To solve the problem step by step, we need to understand the process of successive replacement and how it affects the ratio of wine to water in the container. ### Step 1: Understand the Problem The thief steals 15 liters of wine and replaces it with 15 liters of water.
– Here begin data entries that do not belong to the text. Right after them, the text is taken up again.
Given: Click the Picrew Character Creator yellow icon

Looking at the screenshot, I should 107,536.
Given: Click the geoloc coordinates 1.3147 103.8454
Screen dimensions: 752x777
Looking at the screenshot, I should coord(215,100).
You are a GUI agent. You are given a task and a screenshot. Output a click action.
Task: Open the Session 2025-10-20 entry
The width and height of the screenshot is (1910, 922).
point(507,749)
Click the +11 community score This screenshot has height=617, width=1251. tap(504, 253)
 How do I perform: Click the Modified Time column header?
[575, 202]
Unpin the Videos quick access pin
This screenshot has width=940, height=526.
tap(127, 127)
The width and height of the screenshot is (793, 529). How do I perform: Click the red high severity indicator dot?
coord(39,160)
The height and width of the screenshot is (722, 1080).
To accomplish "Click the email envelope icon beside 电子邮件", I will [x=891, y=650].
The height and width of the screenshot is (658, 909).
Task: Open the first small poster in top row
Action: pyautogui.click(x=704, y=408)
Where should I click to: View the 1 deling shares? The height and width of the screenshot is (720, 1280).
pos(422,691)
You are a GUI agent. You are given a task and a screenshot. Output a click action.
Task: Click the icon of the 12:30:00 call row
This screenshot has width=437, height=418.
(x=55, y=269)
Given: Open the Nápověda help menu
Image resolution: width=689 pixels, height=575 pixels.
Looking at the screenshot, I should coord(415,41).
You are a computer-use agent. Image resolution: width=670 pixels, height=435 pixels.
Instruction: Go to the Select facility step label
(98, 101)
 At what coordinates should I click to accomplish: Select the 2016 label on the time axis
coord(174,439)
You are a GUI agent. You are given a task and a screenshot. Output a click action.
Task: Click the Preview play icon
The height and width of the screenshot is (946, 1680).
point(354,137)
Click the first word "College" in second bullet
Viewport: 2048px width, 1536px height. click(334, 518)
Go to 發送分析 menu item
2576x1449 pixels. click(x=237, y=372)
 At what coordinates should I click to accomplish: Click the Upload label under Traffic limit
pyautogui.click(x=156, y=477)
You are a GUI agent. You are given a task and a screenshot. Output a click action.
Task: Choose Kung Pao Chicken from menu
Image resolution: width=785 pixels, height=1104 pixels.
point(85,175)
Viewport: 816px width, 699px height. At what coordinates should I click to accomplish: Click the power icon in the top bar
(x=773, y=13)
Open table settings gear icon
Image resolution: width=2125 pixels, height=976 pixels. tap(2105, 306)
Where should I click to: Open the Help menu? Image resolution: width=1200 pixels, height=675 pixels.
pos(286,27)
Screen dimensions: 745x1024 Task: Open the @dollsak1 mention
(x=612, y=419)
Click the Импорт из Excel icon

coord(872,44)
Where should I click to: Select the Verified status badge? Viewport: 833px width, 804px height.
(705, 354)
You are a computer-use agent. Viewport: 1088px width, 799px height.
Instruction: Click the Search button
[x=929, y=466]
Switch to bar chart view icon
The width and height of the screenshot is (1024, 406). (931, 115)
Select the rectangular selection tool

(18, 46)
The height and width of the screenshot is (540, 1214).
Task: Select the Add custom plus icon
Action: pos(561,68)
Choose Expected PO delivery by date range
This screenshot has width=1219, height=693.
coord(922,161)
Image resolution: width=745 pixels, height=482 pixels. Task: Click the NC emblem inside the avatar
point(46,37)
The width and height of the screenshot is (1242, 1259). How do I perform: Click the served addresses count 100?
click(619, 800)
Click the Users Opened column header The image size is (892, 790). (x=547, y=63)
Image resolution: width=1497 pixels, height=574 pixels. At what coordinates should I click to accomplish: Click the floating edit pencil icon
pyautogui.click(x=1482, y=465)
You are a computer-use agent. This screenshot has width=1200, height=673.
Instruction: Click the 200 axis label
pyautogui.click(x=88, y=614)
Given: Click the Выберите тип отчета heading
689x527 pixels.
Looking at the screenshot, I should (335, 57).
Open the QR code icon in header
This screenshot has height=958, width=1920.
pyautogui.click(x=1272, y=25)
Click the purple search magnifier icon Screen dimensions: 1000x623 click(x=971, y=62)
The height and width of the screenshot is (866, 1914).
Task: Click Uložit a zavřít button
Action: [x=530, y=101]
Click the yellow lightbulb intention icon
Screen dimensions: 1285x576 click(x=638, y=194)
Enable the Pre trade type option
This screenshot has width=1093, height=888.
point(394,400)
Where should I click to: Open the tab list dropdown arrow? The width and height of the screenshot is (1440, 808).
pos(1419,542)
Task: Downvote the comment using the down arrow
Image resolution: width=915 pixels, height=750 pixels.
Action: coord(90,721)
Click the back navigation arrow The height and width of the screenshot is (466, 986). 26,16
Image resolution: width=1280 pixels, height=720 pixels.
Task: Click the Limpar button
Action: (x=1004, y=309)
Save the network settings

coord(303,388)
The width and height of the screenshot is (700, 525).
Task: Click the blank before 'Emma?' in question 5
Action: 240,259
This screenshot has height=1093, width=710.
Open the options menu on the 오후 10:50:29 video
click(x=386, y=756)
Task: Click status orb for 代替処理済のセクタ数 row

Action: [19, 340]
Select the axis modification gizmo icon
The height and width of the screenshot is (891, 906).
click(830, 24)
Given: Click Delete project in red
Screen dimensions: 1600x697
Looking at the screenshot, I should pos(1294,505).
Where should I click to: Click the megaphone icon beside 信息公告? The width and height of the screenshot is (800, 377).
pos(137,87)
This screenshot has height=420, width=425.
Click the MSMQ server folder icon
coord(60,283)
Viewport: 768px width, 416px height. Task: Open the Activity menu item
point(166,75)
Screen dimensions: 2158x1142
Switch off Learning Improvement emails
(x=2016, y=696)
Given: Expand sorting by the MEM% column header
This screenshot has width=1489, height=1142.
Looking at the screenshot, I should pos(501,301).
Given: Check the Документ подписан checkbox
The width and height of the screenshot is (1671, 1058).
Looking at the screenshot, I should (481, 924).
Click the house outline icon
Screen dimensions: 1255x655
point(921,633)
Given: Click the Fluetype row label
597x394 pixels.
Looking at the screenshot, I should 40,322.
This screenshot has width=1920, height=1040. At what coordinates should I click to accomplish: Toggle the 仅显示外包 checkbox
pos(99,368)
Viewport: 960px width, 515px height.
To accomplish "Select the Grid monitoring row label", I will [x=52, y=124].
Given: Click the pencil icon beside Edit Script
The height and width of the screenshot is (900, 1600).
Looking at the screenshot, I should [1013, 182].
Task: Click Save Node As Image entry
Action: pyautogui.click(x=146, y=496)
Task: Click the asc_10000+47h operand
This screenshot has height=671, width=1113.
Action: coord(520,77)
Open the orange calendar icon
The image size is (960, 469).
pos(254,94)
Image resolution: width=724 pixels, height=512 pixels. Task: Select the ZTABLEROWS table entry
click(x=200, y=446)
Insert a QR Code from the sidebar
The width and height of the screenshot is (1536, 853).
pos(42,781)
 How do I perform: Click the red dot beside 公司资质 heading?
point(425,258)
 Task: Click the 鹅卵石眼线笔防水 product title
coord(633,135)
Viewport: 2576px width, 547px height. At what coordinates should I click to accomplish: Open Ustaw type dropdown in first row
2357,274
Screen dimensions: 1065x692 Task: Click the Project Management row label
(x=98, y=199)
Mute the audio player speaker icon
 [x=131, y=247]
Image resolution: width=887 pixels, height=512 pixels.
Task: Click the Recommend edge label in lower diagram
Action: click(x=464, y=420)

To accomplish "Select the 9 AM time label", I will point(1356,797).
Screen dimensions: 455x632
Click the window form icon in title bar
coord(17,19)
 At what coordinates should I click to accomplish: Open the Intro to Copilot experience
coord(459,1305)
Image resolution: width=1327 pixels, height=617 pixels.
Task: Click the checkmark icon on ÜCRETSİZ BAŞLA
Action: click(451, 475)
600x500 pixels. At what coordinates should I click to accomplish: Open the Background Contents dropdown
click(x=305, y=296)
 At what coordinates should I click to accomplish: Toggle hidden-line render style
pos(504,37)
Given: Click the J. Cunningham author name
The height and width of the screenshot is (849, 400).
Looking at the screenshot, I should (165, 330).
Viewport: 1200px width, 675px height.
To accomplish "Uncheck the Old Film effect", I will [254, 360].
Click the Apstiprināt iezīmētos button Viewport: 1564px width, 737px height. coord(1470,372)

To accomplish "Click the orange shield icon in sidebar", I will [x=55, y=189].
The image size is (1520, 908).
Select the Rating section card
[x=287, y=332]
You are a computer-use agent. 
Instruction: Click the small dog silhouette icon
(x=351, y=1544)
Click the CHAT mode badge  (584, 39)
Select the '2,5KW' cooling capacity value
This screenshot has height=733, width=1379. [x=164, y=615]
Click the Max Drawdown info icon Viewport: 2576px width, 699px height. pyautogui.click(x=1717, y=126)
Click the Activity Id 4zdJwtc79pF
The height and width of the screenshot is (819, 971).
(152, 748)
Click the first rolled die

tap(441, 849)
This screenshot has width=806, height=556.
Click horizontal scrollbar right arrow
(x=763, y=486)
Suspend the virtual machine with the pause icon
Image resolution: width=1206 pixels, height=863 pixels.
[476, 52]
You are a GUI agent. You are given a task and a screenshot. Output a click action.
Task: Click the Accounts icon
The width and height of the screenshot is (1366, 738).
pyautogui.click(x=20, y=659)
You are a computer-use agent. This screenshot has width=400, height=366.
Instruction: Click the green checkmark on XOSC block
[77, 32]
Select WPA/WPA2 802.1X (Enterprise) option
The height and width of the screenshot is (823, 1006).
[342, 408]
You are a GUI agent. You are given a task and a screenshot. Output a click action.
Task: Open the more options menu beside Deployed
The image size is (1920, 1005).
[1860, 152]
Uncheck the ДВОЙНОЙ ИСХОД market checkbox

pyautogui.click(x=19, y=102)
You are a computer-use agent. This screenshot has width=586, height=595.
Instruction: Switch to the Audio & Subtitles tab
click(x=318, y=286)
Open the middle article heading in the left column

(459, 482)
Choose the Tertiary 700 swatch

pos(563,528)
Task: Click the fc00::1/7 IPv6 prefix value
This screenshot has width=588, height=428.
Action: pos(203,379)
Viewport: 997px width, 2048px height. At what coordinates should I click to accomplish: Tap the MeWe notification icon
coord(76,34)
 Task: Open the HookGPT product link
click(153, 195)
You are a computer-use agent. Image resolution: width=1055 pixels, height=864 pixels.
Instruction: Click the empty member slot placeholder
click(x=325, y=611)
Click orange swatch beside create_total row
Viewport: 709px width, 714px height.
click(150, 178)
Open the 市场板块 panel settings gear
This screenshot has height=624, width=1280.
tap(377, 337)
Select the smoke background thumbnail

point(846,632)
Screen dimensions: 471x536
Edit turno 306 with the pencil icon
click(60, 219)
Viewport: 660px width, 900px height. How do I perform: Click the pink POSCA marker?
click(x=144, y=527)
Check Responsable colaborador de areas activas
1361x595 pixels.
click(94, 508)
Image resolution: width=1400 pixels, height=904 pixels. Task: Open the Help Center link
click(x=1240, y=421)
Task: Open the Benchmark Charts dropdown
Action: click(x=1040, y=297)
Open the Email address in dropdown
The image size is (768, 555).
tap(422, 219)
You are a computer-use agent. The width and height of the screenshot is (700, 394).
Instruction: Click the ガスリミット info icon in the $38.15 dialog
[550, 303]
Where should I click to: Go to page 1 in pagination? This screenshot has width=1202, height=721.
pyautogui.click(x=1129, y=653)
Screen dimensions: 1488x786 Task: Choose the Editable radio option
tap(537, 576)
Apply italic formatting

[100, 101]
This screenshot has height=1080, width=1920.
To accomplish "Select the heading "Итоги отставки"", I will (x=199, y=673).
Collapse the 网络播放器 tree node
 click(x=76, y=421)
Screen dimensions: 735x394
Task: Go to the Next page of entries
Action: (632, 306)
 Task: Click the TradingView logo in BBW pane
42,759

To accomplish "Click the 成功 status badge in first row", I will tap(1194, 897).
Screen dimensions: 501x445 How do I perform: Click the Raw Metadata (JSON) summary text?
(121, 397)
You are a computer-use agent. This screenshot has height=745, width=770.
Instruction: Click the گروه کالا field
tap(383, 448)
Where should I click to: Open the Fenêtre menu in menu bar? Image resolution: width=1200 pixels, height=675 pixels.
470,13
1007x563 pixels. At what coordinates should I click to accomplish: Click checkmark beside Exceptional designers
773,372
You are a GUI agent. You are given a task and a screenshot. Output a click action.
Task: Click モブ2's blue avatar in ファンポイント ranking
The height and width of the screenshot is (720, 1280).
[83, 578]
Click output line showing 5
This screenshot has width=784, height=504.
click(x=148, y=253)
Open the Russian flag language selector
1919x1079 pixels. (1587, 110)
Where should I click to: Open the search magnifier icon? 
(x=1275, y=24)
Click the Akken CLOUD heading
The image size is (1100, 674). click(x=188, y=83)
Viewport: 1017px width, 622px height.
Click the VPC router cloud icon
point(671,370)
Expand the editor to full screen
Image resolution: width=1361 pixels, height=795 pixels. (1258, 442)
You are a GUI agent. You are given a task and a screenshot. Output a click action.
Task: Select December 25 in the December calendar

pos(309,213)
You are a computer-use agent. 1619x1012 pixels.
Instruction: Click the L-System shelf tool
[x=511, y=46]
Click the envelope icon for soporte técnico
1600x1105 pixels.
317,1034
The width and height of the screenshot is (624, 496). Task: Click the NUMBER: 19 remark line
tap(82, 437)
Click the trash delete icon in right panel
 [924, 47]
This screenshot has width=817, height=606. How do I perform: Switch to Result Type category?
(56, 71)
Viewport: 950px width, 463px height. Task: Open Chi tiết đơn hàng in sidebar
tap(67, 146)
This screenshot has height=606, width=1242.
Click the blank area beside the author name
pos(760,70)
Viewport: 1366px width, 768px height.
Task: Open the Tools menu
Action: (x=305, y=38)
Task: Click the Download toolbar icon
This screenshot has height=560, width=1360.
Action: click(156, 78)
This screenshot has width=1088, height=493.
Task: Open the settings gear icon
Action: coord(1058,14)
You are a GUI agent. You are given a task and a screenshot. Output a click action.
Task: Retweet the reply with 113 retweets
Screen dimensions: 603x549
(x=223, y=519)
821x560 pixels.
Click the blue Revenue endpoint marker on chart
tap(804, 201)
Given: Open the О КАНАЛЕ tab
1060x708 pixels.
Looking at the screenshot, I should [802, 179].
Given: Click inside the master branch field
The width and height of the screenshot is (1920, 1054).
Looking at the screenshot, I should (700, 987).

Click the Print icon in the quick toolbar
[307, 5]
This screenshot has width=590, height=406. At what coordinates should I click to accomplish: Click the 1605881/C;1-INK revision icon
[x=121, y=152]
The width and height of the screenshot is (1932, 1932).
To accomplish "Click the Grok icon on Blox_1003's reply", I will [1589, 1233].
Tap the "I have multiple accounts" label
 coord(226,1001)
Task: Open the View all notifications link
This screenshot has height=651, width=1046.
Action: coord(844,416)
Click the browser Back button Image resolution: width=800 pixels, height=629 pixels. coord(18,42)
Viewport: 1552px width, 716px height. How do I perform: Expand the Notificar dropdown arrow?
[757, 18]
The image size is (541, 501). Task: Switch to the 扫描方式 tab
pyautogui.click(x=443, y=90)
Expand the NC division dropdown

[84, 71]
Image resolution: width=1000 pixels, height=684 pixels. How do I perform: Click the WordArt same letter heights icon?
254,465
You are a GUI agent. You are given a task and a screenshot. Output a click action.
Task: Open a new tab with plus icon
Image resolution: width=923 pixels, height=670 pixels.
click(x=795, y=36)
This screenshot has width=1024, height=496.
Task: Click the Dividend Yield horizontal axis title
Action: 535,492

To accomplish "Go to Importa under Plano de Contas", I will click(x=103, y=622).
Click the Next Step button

This process is repeated three times, and after these three attempts, the ratio of wine to water is given as 343:169. ### Step 2: Calculate the Total Mixture The total mixture after the three attempts can be calculated by adding the parts of wine and water in the ratio: - Wine = 343 parts - Water = 169 parts - Total mixture = 343 + 169 = 512 parts ### Step 3: Determine the Ratio of Wine to Mixture The ratio of wine to the total mixture after three attempts is: - Ratio of wine = 343/512 - Ratio of water = 169/512 ### Step 4: Set Up the Equation Let the initial amount of wine in the container be \( x \) liters. After each replacement, the amount of wine left in the container can be calculated using the formula: \[ \text{Remaining Wine} = x \left(1 - \frac{15}{x}\right)^n \] where \( n \) is the number of times the process is repeated. After three attempts: \[ \text{Remaining Wine} = x \left(1 - \frac{15}{x}\right)^3 \] ### Step 5: Set Up the Ratio Equation We know that after three attempts, the remaining wine to the total mixture is: \[ \frac{x \left(1 - \frac{15}{x}\right)^3}{512} = \frac{343}{512} \] ### Step 6: Simplify the Equation By cross-multiplying, we get: \[ x \left(1 - \frac{15}{x}\right)^3 = 343 \] ### Step 7: Solve for \( x \) To solve for \( x \), we need to simplify: 1. Substitute \( y = 1 - \frac{15}{x} \), then \( \frac{15}{x} = 1 - y \) which gives \( x = \frac{15}{1 - y} \). 2. Substitute this back into the equation and solve for \( y \). However, we can also directly solve: \[ \left(1 - \frac{15}{x}\right)^3 = \frac{343}{x} \] ### Step 8: Find \( x \) We know that \( 343 = 7^3 \), so we can assume: \[ 1 - \frac{15}{x} = \frac{7}{8} \] This gives us: \[ \frac{15}{x} = \frac{1}{8} \] Thus: \[ x = 15 \times 8 = 120 \] ### Conclusion The initial amount of wine in the container was **120 liters**.